Il n’y a pas de grands ou de petits photographes, quoique l’on aime tant catégoriser, il y a les photographies qui réveillent une émotion, suscitent une réaction, provoquent un désir ; et tout le reste qui peut au mieux figurer dans la case du reportage, mais qui n’est en rien lié à une approche artistique.

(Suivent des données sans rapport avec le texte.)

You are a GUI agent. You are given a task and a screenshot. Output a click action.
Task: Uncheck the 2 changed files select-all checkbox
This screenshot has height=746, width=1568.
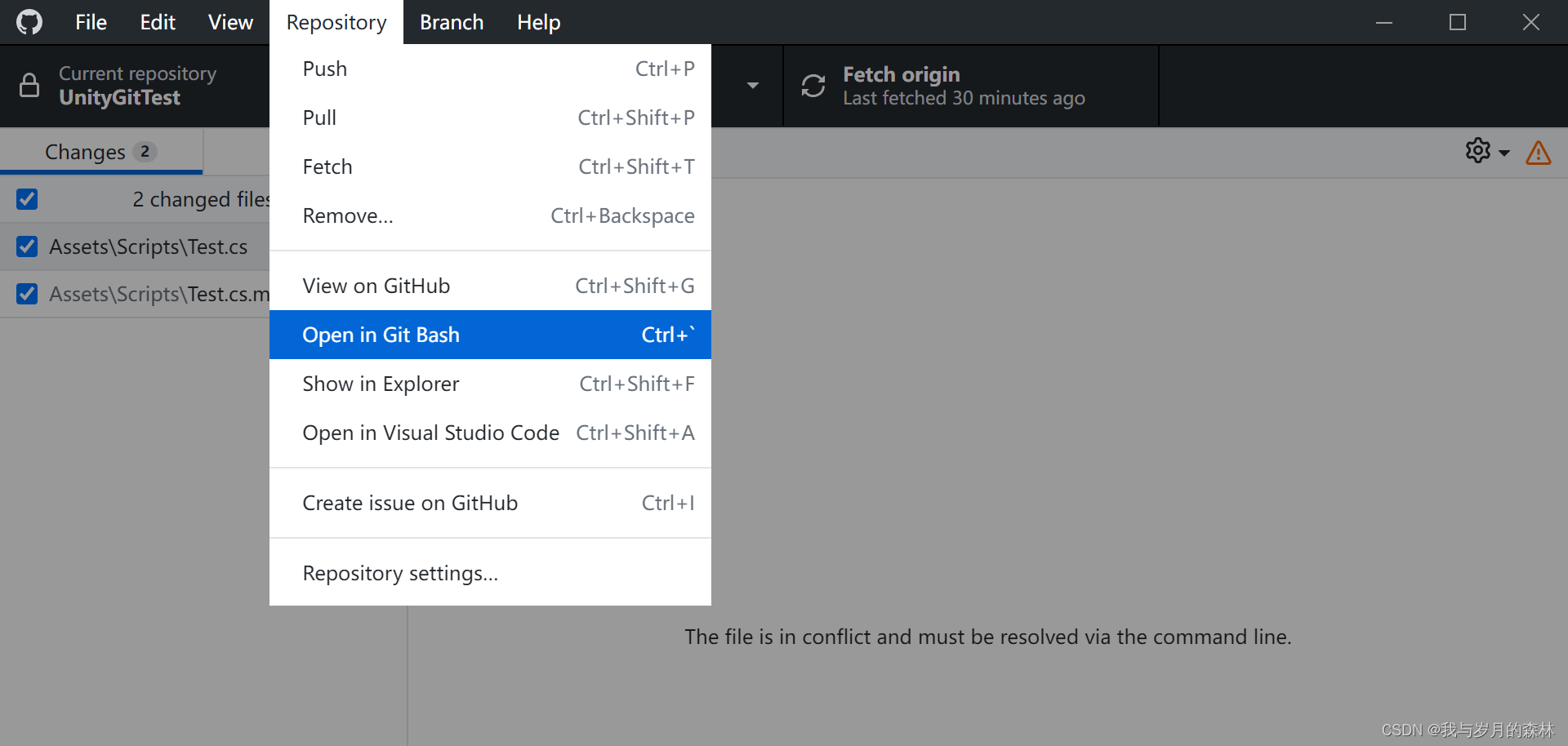pyautogui.click(x=27, y=199)
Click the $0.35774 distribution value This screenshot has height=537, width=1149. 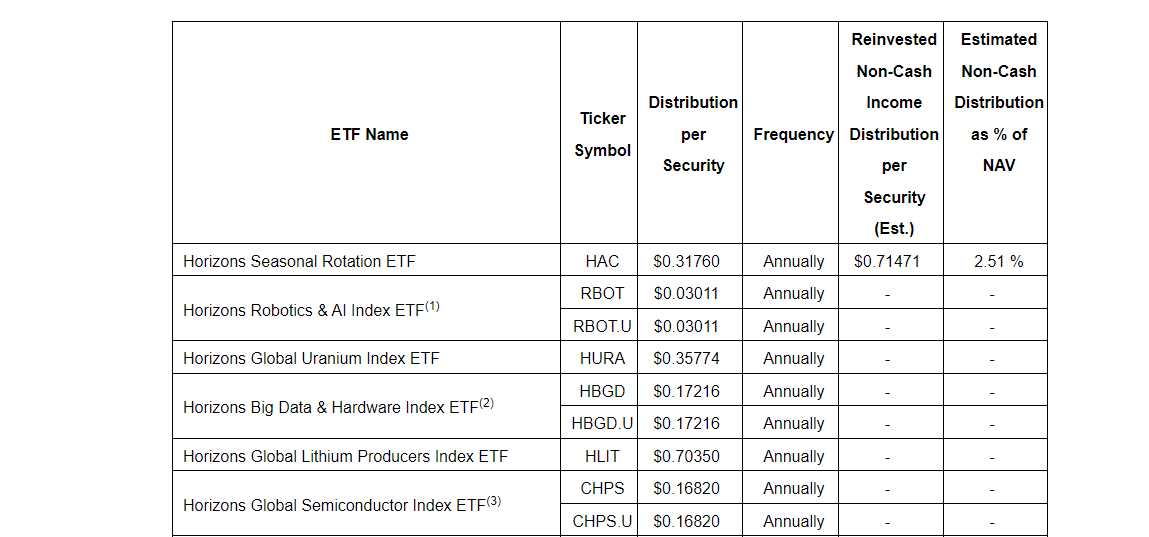tap(686, 358)
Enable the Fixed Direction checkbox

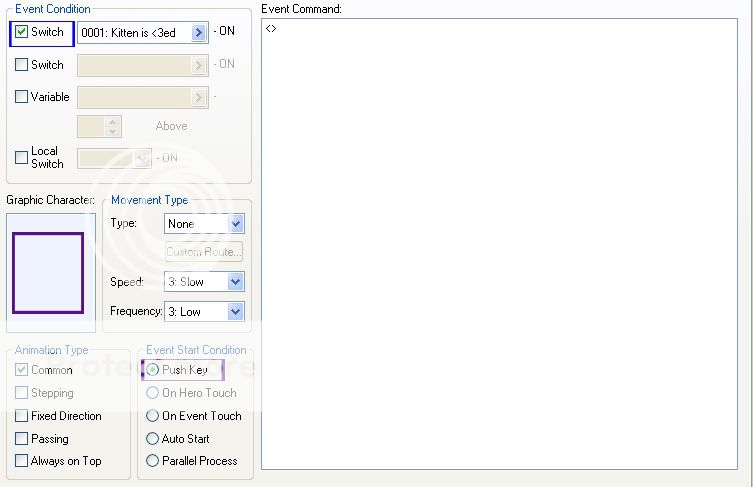[x=22, y=416]
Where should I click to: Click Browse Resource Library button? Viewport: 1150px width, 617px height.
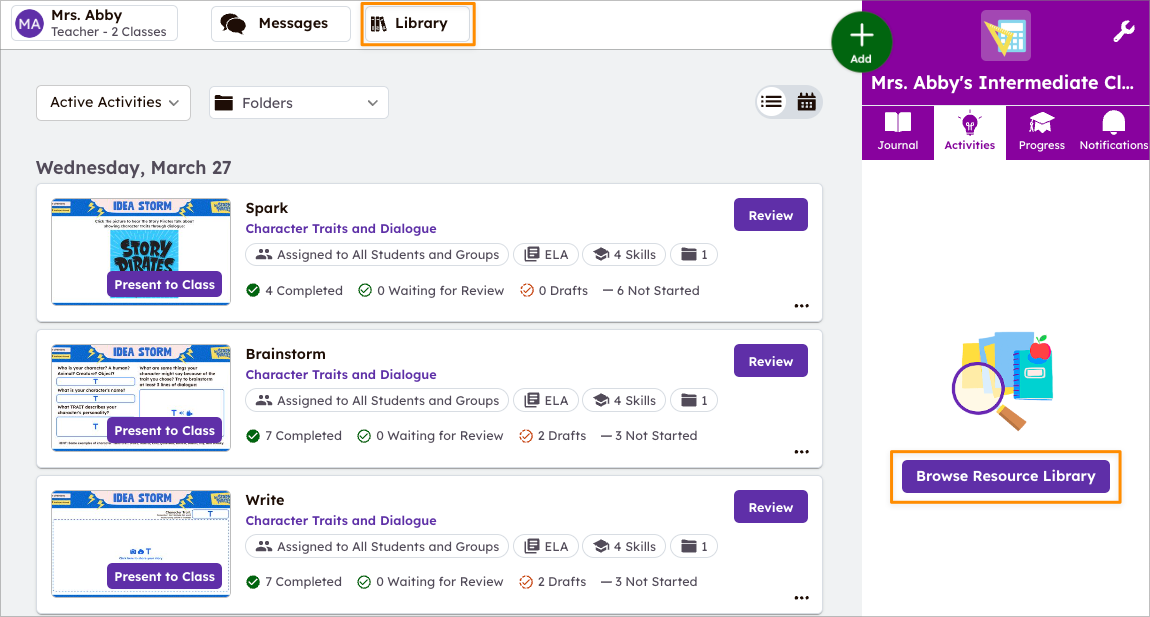(1005, 476)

Longtemps Robert Doisneau (1912-1994) fut classé dans la catégorie des reporters au petit bonheur la chance à cause de son inlassable curiosité, celle-là même qui lui valut sa notoriété grâce, justement, à cet œil inquisiteur qui se jouait des mouvements et savait saisir l’instant crucial où tout se jouait, où la poésie s’invitait dans le quotidien évanescent du quidam le transformant alors en personnage central d’une œuvre si particulière que l’on reconnaît entre mille un cliché de Doisneau !
Et combien sont nombreuses les photographies à découvrir dans ce prestigieux album aux près de sept cents pages à la tranche argentée, car il n’y a pas que le célèbre Baiser de l’Hôtel de ville, il y a aussi celui de la place du marché Saint Honoré (1950) sur un triporteur, avec cette magie du noir & blanc opère à chaque fois, que ce soit dans les jeux d’ombre (qui ne sont pas sans rappeler un certain Lartigue) ou les situations parfois cocasses saisies au vol, Doisneau chapardeur malicieux d’intimités dévoilées…

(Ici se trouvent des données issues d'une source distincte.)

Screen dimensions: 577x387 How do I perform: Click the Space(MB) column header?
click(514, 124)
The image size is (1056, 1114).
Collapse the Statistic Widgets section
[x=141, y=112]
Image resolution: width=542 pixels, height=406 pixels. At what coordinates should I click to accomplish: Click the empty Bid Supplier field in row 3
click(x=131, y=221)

Sans oublier sa série de portraits : Léger, Sagan, Colette, Braque ou Giacometti voire Tinguely enveloppé dans la fumée de son extraordinaire sculpture-machine.
En déroulant toutes ces pages le lecteur pénètre dans la mémoire d’un homme qui n’aura eu de cesse de saisir les clins d’œil du destin, et l’on retrouve avec gourmandise le timide minois de Mademoiselle Anita mais aussi le mouvement : Doisneau était fasciné par tout ce qui bouge, ce qui vit. Tout ce qui lui rappelle un peu de son enfance à Gentilly (Val-de-Marne) quand, avec le gros Marcel et Jean-François, le jeune Robert imaginait des rêves de famille.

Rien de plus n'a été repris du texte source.